Let λ denote the density of the PPP. Three results are well known:

• The distribution of D0 follows from the void probability of the PPP. It is Rayleigh with mean 1/(2√λ).
• Since the mean area of the typical cell is 1/λ, we have ∫ 0π 𝔼(R(ϕ)2) dϕ = 1/λ.
• The minimum of R(ϕ) is distributed with pdf f(r)=8λπr exp(-4λπr2). This is half the distance to the nearest neighboring Poisson point (base station).

In contrast, there is no closed-form expression for the distribution of D. Due to size-biased sampling, the area of the 0-cell stochastically dominates that of the typical cell and, in turn, D0 dominates D.
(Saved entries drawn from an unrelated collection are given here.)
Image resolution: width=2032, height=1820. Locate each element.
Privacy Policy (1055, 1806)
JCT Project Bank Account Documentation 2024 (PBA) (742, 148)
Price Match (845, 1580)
Analyzing the directional radii, we obtain these new insights on the cell shapes:

• If Ψ is uniform in [0,π], R(Ψ) is again Rayleigh with mean 1/(2√λ).
• R0(π) is also Rayleigh with the same mean. In fact, R0(π) and D0 are iid.
• R0(0) has mean 3/(4√λ) and is distributed as $\displaystyle f_{R_0(0)}(y)=2(\lambda\pi)^2 y^3 \exp(-\lambda\pi y^2).$

• Hence R0(0) is on average exactly 50% larger than R0(π). For the typical cell, simulation results indicate that R(0) is about 55% larger on average than R(π).
• The difference R0(0)-D0 is distributed as f(r)=π√λ erfc(r √(πλ)). Its mean is 1/(4√λ). Hence the typical user is no further from the cell edge than the base station on average.
• The joint distribution of D0 and R0(ϕ) can be given in exact analytical form.
• 3/4 of the typical cell is further away from the nucleus than the nearest point on the cell edge (i.e., the minimum directional radius). Expressed differently, a uniformly random user in the typical cell has a 75% chance of being further away from the base station than the nearest edge user. By simulation, D on average is 2.7 times larger than the minimum of the directional radii.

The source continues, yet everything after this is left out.